Task description.
The answer must be every line below that contains the string "Given".

>>

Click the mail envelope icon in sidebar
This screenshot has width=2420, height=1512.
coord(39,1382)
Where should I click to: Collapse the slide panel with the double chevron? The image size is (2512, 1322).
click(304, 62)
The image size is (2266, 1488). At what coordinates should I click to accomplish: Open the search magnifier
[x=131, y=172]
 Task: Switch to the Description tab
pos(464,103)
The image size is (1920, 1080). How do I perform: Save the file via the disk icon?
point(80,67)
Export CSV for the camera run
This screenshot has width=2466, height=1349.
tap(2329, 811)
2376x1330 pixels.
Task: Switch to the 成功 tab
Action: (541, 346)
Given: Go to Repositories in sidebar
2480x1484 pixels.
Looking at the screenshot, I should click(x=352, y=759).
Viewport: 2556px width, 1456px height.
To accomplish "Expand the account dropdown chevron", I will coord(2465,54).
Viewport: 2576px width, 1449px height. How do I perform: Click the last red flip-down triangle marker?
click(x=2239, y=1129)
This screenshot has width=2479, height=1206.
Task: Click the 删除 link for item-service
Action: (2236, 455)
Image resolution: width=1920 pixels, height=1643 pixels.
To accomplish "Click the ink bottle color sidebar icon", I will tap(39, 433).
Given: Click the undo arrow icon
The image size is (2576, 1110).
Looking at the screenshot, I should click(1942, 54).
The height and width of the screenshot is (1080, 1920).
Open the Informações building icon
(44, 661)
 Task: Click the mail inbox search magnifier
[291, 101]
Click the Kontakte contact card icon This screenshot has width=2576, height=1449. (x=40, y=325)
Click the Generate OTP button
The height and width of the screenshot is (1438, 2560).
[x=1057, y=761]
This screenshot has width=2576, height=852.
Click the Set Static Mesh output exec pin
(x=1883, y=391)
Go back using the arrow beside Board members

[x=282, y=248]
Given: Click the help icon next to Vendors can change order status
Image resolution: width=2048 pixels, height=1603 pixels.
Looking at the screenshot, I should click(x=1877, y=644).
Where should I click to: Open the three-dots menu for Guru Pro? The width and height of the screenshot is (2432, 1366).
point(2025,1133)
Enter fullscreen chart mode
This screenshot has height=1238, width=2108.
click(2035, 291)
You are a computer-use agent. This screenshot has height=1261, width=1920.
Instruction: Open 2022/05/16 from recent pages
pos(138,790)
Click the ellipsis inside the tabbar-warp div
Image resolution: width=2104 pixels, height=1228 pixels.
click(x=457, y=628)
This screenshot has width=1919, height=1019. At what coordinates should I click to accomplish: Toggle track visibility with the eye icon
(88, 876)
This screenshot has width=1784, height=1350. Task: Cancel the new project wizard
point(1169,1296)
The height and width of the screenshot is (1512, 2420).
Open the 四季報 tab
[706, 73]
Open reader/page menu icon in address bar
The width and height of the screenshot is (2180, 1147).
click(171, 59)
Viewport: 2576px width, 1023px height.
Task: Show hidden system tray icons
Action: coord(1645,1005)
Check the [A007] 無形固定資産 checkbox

<<

Output.
Given: Go to Repositories in sidebar
Given: Click the undo arrow icon
Given: Click the help icon next to Vendors can change order status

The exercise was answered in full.